HDBSCAN for Text Data

import hdbscan
from sentence_transformers import SentenceTransformer

def cluster_documents(texts: list[str], min_cluster_size: int = 10) -> list[int]:
    # Embeddings
    model = SentenceTransformer('all-MiniLM-L6-v2')
    embeddings = model.encode(texts, batch_size=256, show_progress_bar=True)
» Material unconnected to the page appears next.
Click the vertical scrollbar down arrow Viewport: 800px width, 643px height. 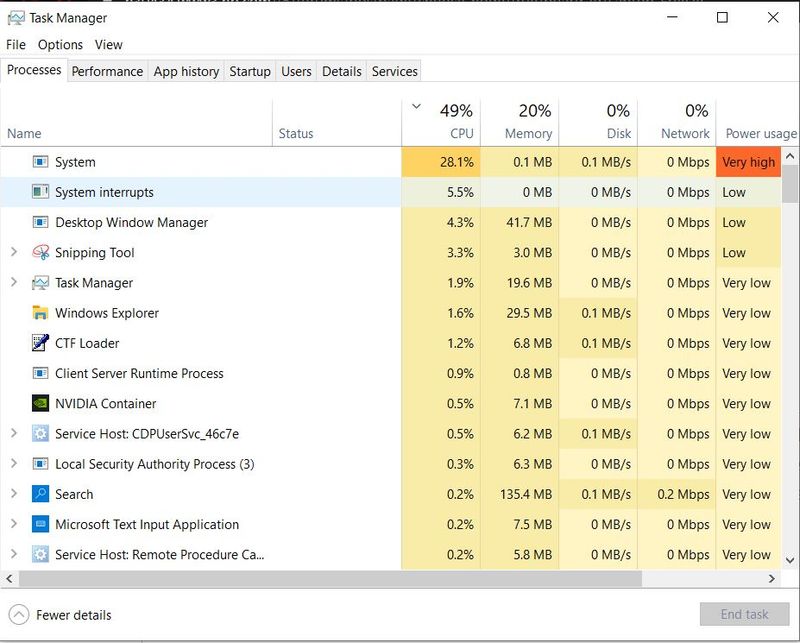(791, 561)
    # Dimensionality reduction before clustering
    from umap import UMAP
    umap_model = UMAP(n_components=10, random_state=42, metric='cosine')
    reduced = umap_model.fit_transform(embeddings)

    # HDBSCAN
    clusterer = hdbscan.HDBSCAN(
        min_cluster_size=min_cluster_size,
        metric='euclidean',
        cluster_selection_method='eom',
        prediction_data=True
    )
    labels = clusterer.fit_predict(reduced)

    # -1 = noise/outlier
    print(f"Found {len(np.unique(labels[labels >= 0]))} clusters")
    print(f"Noise points: {(labels == -1).sum()}")
    return labels

Cluster Interpretation

def describe_clusters(X_df: pd.DataFrame, labels: np.ndarray) -> dict:
    """Automatic description of each cluster"""
    cluster_descriptions = {}

    for cluster_id in np.unique(labels):
        if cluster_id == -1:
            continue
        mask = labels == cluster_id
        cluster_df = X_df[mask]

        # Cluster centroid in feature space
        centroid = cluster_df.mean()

        # Most distinctive features (above/below average)
        overall_mean = X_df.mean()
        diff = (centroid - overall_mean) / X_df.std()
        top_features = diff.abs().nlargest(5).index.tolist()

        cluster_descriptions[cluster_id] = {
            'size': mask.sum(),
            'size_pct': mask.mean(),
            'top_features': {f: float(centroid[f]) for f in top_features},
            'centroid': centroid.to_dict()
        }

    return cluster_descriptions

Good customer clustering has silhouette coefficient > 0.3, business-interpretable clusters, and stability on re-runs (Jaccard similarity > 0.8 between runs).